_Task to complete:_ Please copy, character for character, each line from the beginning of the listing to the line containing "Screen dimensions: 868x488", including both.

_Data records:_
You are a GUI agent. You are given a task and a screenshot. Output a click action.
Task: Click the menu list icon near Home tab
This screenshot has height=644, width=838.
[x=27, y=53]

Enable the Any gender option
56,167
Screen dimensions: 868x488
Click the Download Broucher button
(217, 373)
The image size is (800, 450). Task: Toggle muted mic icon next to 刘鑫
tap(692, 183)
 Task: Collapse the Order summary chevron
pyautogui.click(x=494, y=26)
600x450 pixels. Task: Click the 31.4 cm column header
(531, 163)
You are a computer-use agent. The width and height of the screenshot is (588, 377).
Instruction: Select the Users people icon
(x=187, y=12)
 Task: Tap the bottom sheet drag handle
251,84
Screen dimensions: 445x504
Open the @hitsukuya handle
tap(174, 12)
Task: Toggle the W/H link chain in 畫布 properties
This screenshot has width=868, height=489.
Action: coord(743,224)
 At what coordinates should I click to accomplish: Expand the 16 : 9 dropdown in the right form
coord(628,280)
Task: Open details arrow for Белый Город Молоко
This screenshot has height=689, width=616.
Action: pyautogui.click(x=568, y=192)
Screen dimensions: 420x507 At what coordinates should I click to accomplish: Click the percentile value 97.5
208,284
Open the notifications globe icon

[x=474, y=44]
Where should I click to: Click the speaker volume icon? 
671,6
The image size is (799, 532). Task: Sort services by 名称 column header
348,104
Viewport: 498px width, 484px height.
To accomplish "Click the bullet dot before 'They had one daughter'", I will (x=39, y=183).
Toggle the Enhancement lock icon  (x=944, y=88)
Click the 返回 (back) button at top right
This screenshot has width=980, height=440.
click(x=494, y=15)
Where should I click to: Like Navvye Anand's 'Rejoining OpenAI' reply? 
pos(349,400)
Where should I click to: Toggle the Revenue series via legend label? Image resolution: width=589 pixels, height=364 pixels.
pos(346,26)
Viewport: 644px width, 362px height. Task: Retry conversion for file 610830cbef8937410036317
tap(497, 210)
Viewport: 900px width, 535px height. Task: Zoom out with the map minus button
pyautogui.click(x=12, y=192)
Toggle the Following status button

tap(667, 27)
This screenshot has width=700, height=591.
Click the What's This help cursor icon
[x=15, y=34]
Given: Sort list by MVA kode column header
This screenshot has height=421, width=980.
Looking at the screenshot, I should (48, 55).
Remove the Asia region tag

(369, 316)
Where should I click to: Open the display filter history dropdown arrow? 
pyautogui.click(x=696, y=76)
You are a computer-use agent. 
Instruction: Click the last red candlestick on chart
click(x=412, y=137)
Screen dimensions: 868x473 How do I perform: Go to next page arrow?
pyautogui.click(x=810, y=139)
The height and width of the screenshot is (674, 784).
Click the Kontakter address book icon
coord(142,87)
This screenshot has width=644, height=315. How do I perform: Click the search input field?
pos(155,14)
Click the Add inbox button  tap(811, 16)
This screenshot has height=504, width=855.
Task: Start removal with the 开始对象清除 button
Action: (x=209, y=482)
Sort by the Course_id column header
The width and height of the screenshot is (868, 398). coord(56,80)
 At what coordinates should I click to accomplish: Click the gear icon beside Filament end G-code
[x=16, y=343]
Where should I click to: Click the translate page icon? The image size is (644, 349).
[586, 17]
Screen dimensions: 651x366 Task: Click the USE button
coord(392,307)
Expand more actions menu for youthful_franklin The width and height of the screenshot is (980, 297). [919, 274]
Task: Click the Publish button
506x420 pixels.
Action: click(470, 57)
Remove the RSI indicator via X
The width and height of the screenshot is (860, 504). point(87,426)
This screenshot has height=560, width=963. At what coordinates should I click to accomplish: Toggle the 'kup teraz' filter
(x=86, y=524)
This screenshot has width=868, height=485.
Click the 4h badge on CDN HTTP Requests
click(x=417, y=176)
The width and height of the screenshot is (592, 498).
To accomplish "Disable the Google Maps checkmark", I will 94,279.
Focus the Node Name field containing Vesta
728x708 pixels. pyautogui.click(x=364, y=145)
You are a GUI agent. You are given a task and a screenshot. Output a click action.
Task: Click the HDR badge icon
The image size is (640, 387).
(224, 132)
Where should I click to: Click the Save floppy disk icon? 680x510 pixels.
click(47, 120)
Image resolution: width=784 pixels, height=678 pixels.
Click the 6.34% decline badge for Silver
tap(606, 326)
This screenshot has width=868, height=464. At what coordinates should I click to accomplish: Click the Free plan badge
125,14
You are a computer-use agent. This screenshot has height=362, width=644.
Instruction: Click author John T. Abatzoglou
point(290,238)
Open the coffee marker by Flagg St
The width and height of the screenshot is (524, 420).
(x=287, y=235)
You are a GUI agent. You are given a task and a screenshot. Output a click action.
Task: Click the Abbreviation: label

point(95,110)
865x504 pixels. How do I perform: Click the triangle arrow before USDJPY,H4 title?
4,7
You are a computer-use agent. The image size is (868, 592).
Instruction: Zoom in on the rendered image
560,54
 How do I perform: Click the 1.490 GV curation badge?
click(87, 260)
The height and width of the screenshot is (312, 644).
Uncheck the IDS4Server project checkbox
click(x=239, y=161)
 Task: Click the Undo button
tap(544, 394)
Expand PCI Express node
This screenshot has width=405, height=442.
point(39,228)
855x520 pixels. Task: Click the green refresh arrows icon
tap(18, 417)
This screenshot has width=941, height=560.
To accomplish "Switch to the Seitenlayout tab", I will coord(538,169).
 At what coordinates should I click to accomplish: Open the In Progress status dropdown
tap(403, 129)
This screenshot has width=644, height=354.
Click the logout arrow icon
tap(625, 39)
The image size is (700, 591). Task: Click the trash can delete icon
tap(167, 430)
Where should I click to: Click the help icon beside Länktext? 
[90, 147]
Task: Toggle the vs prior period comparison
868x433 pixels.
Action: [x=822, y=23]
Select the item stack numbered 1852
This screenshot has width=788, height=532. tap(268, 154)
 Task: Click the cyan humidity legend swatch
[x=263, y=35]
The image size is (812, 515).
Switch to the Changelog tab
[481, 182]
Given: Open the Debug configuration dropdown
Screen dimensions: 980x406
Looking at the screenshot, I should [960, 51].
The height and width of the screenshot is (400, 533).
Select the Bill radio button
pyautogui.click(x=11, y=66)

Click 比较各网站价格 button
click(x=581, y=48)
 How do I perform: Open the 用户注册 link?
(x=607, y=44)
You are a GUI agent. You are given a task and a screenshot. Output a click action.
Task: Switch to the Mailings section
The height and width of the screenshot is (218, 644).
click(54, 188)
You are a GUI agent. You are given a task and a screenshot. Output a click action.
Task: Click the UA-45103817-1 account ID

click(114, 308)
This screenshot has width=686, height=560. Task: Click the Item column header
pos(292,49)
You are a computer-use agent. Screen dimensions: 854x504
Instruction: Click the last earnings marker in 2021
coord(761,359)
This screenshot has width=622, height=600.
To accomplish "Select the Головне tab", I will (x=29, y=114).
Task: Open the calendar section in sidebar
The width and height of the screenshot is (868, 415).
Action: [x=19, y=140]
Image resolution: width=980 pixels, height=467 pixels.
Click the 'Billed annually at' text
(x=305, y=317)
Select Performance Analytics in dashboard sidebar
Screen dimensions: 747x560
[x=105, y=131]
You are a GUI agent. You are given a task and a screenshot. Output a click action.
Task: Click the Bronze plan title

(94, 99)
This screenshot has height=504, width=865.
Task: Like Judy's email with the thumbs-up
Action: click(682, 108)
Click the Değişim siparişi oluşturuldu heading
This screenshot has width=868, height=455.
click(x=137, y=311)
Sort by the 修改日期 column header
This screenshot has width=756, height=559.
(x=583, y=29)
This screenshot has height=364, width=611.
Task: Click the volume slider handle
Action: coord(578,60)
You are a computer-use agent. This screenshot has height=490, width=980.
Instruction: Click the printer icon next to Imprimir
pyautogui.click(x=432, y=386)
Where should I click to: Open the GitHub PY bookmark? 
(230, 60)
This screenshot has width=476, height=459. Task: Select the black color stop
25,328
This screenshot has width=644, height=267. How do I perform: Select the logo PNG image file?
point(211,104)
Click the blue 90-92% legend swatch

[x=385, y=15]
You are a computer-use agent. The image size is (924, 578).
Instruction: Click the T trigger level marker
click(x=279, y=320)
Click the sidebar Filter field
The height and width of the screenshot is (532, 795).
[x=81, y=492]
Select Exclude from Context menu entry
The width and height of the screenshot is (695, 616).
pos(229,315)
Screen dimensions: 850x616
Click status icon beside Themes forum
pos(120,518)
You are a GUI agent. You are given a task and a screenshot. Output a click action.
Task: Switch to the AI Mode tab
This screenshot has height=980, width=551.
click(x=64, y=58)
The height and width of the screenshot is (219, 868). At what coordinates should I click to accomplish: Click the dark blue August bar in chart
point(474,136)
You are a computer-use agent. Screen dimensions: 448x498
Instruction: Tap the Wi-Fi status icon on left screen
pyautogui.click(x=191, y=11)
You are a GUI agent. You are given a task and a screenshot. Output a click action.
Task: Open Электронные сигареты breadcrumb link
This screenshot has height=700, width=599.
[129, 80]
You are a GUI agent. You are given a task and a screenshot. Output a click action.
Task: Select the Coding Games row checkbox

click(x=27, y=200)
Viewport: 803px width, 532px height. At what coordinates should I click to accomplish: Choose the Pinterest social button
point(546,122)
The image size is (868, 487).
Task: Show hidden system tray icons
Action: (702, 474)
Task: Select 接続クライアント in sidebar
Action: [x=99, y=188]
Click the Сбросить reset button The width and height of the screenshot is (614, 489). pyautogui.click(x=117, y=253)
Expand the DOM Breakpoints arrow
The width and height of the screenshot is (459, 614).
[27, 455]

_Solution to the exercise:_
You are a GUI agent. You are given a task and a screenshot. Output a click action.
Task: Click the menu list icon near Home tab
This screenshot has height=644, width=838.
[x=27, y=53]

Enable the Any gender option
56,167
Screen dimensions: 868x488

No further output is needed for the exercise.